I love salads. I try to eat them with my lunch every day when I can, especially in the winter time when I just find myself craving greens, whether its lettuce or spinach or kale. I think some of my near obsessiveness with vegetables comes from the two years I lived in Majuro in the Marshall Islands when I was in my late twenties. I was there to teach at the College of the Marshall Islands, and while I loved the experience, sometimes finding local fresh food could be incredibly challenging. The Marshalls are coral reef islands, and as such, there is limited top soil, which makes it tough to grow things like lettuce. Most of the food to Majuro is shipped in in great big container ships that would only dock every other week. To get things like salad greens or onions, you had to be at the store at just the right time, or otherwise crews from the purse seiners (large fishing boats) would buy out the entire stock of vegetables and fruits. In my second year there, there was an increased focus on local foods – local tomatoes, eggplants, pumpkins, and so on, but even then, quantities were limited. As you can imagine, I ate a lot of fish while I lived there and while it was abundant and tasty, I often longed for just a large green salad. I remember, particularly, one time that a friend of a friend brought raspberries with her from another island (the island had a significant American military presence and she was able to get the raspberries from a source there). Those raspberries were the most precious dessert I’ve ever eaten.

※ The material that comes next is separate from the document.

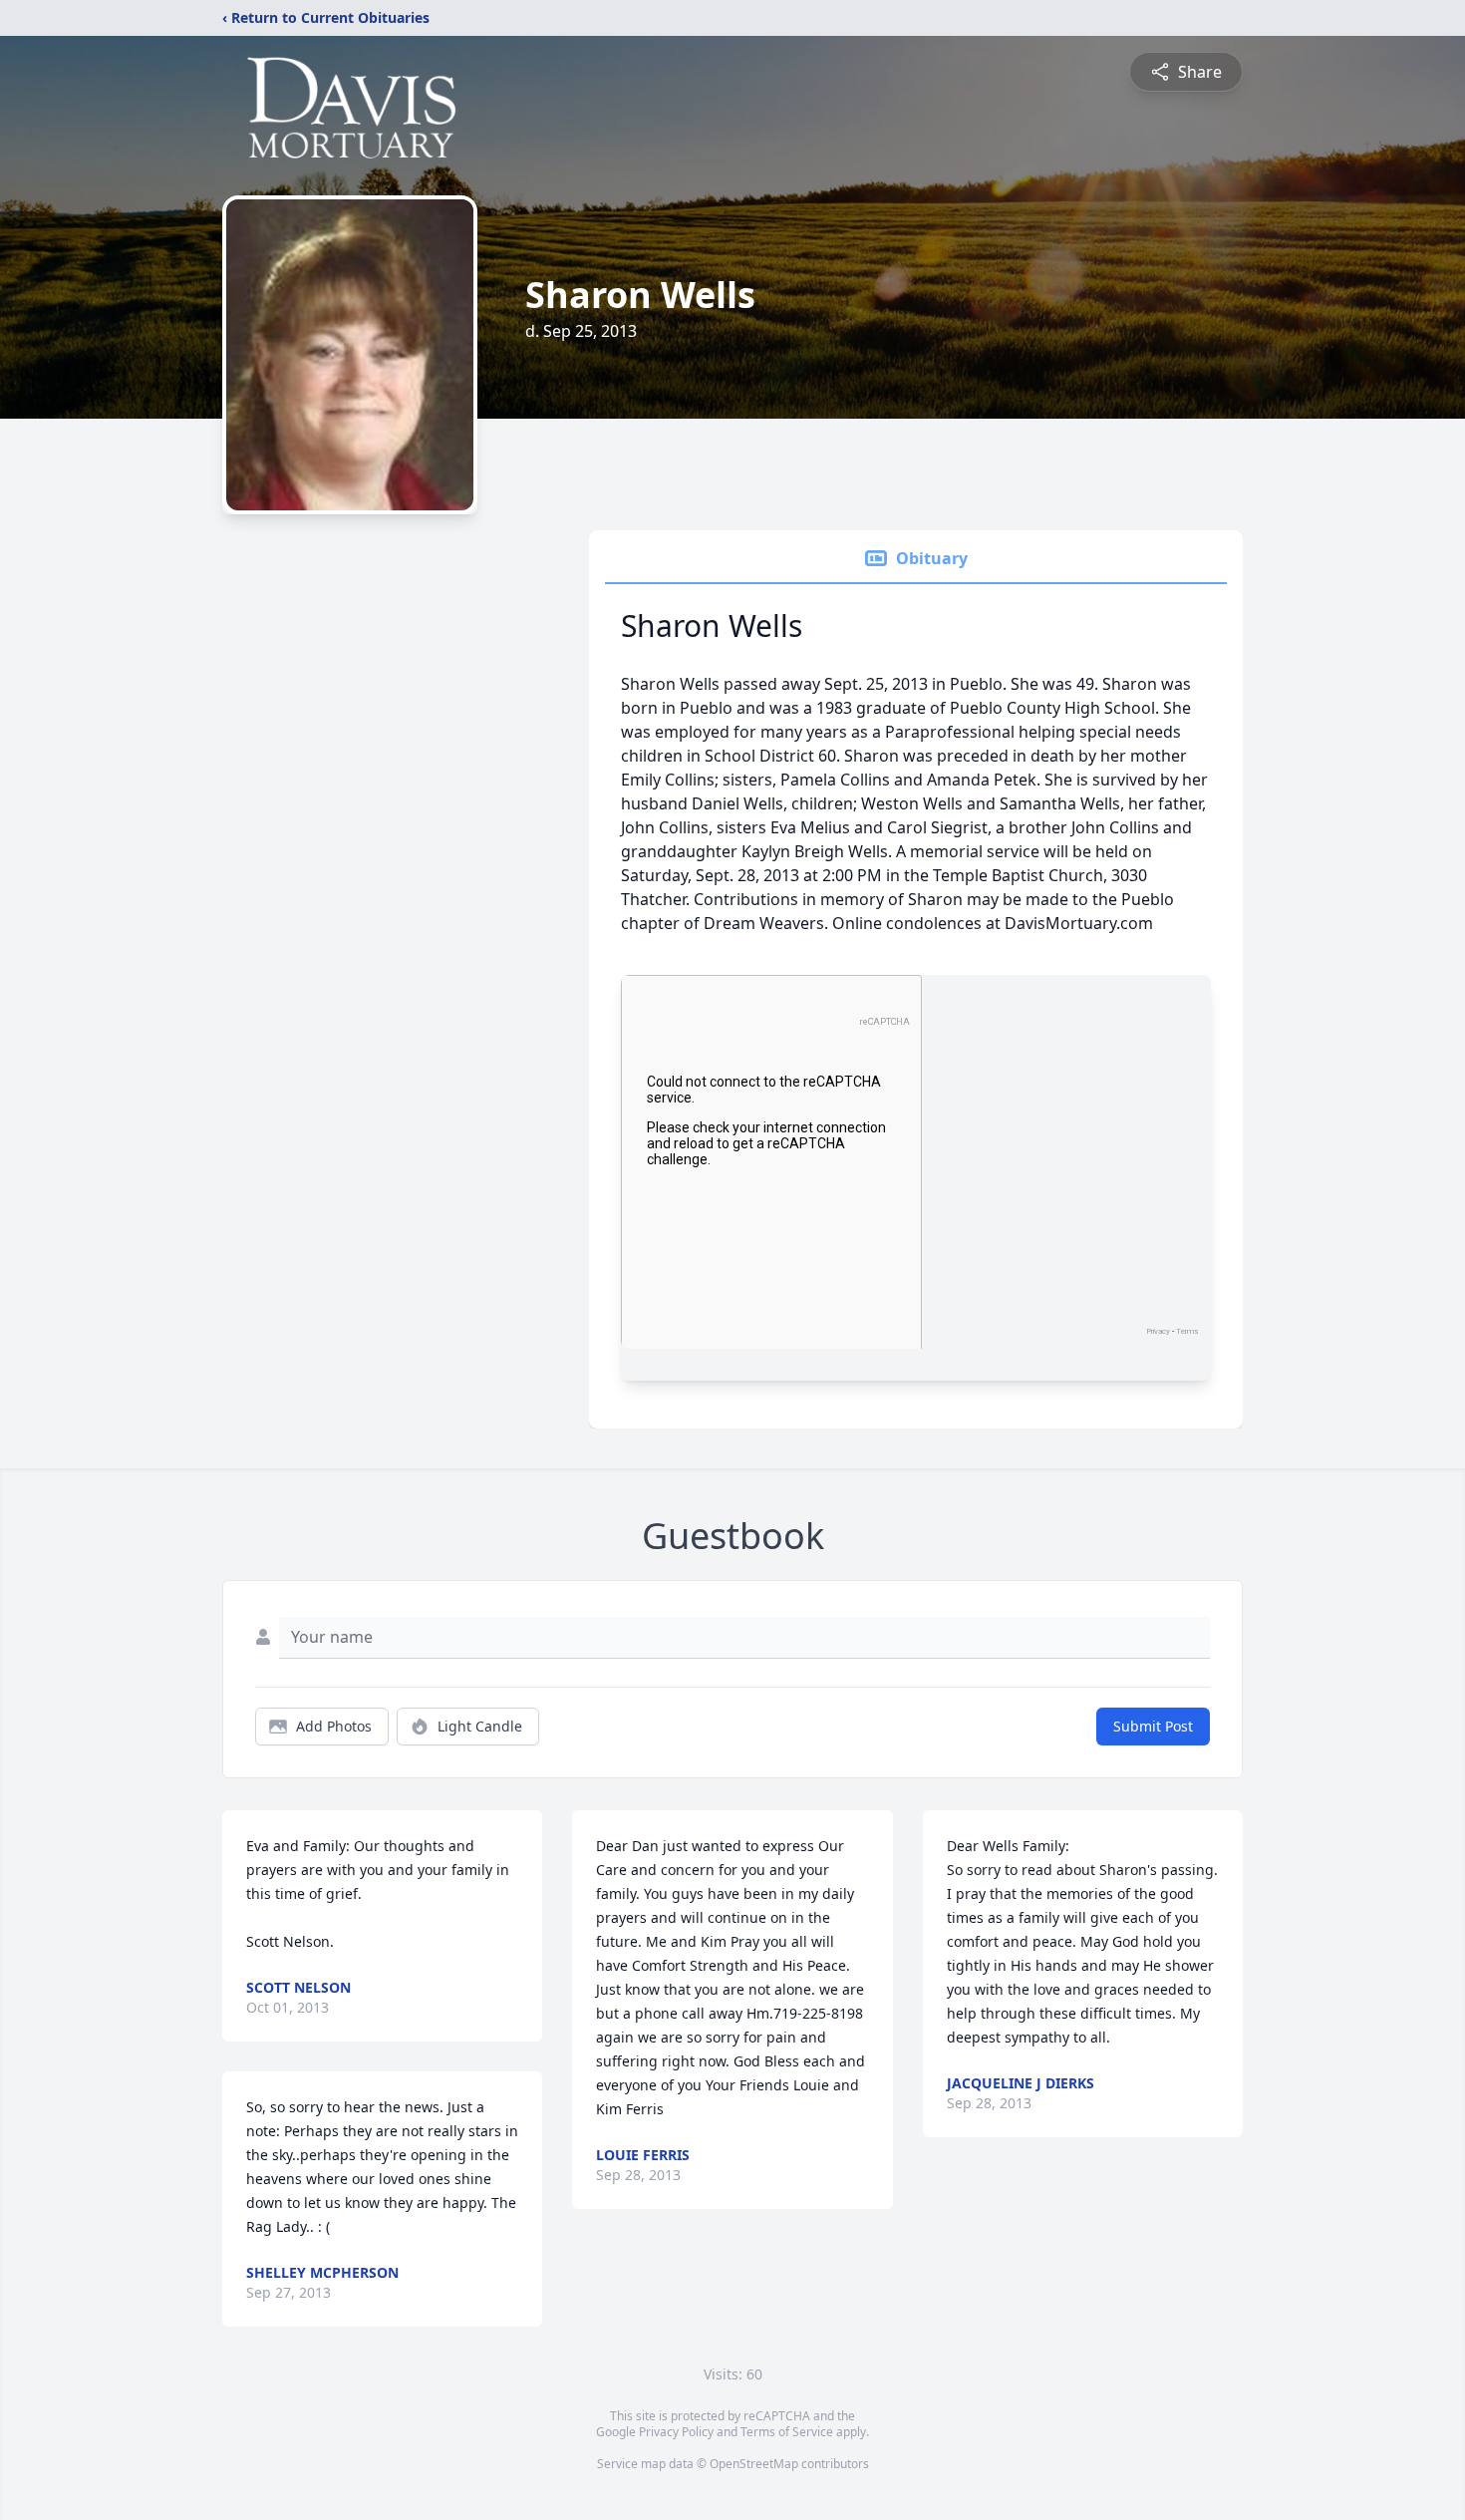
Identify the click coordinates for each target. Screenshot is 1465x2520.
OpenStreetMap (754, 2463)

So, salads with all sorts of various ingredients, locally sourced, make me tremendously happy. Since I’ve moved to the PNW, I’ve gotten much more adventurous about pairing salad greens with fruits. This particular salad is a simple combination of spinach, pears, and walnuts, topped off with a tangy Meyer lemon vinaigrette. Since this is Meyer lemon season, now’s the time to add Meyer lemons to everything that you can.
- 1 teaspoon finely chopped shallots
- Juice from 1/2 Meyer lemon
- 1/3 cup olive oil
- 1 teaspoon finely chopped fennel fronds or parsley
- Pinch salt
- Pinch pepper
- 4 cups spinach
- 1 ripe pear
- 1/2 cup walnuts
- Combine all the ingredients for the Meyer lemon vinaigrette in a small jar. Tighten the lid and shake vigorously.
- Combine the spinach, pears and walnuts. Drizzle with the vinaigrette. Enjoy!